Anja Humburg porträtiert den »Bodenkünstler« Uwe Wüst.

Uwe Wüst ist Weltreisender und »Bodenkünstler«, wie ihn Antonius Conte in dem eindrucksvollen Bildband »Gespräche mit einem Landwirt: Ernte gut – Alles gut« beschreibt. Ein Besuch auf dem Demeter-Hof »Krautfürnix« des 48-Jährigen zeigt, was es heißt, ­Entschleunigung zu leben: sorgfältig beobachten, einfühlsam entscheiden, kräftig zupacken und am Abend wissen, dass das Tagwerk geschafft ist. Für Uwe ist sein Hof ein Organismus, durch den er ­einen Verbund mit der Natur eingeht – ein »Naturschutzhof«.

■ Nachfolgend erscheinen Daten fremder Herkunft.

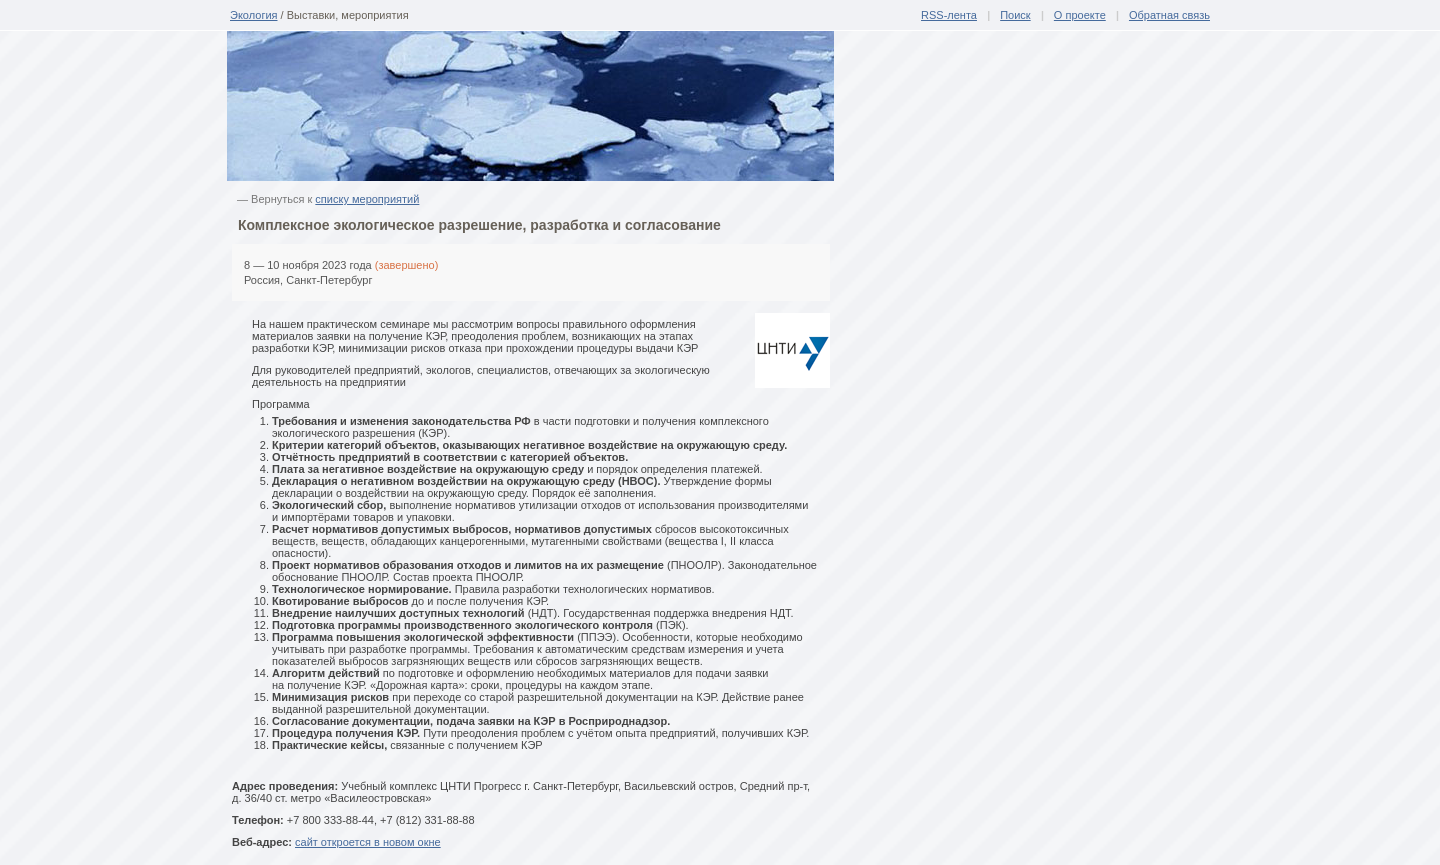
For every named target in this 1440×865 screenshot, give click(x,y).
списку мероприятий (367, 199)
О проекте (1080, 15)
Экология (254, 15)
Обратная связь (1169, 15)
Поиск (1015, 15)
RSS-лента (949, 15)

Erstmal tut sich nichts. Dass ich früh aufstehe, wie man es von Bauernhöfen kennt, wäre nicht nötig gewesen. Ich blättere die Fränkischen Nachrichten nochmal von hinten durch. Gegen neun schlurft ein kleiner, schlanker Mann mit langem, dünnem Haar Richtung Kaffeeautomat herein. Dessen Frequenz, gemessen in Pötten mit frisch gebrühtem, mexikanischem »Kaffee der Freundschaft« steigt in den nächsten Minuten ­rapide an. Der FÖJler, die anderen Freiwilligen und die Hündin Hethar ziehen durch die Küche. Mohnzopf wird aufgetischt.

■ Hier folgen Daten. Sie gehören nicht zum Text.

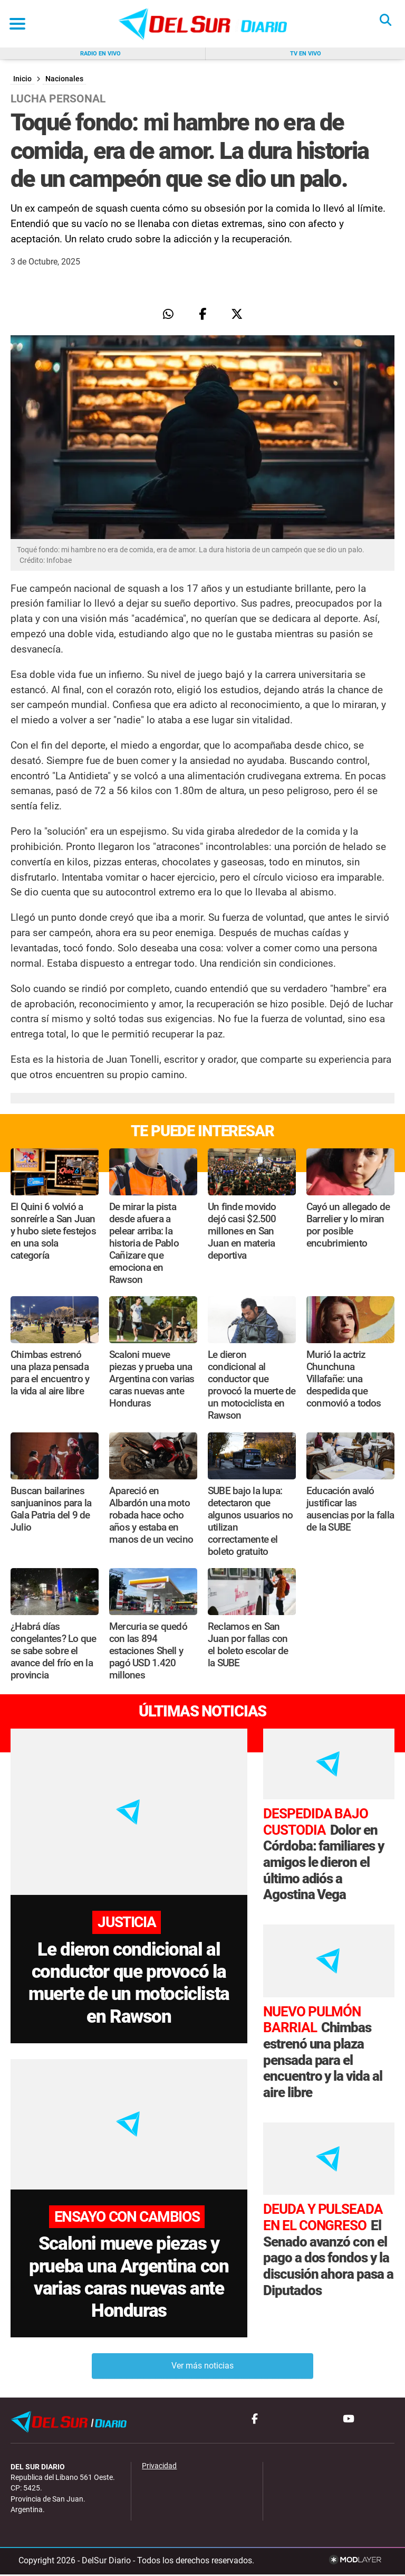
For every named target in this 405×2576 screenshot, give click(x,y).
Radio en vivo (100, 53)
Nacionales (64, 78)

Der Mohnzopf ist aus rotem Emmer gebacken, einer alten, fast vergessenen Getreideart, die auf diesem biologisch-dynamischen Hof geerntet wurde. Die Hektik der Städte, der Fernseher und Handys schafft es nicht, bis in die Küche von Uwe Wüst vorzudringen. Sein Hof liegt in dem 350-Einwohner-Dorf Brehmen im nordöstlichen Baden-Württemberg. »Krautfürnix« nennt sich der Betrieb, für den Uwe 2006 mit dem Förderpreis »Naturschutzhöfe« ausgezeichnet wurde.
Vor zwölf Jahren fing Uwe an, experimentellen Landbau zu betreiben. Im Jahr 2003 übernahm er den Hof seiner Eltern, den er 2006 mit dem Demeter-Siegel zertifizieren ließ. Auf seinen rund 150 Hektar baut Uwe neben dem roten Emmer auch andere Getreidearten mit langer Tradition an, zum Beispiel Einkorn, schwarzen Hafer, Wunderweizen, Bienenblüte, Rauscheblatt und die Ölpflanze Leindotter. »Es gibt so viele Getreidearten wie Sterne am Himmel«, sagt Uwe. Das Besondere auf seinen Äckern ist, dass es keine feste Fruchtfolge gibt. Mischkultur wechselt mit Reinsaat, der oftmals eine Untersaat oder Zwischenfrucht beigemischt wird.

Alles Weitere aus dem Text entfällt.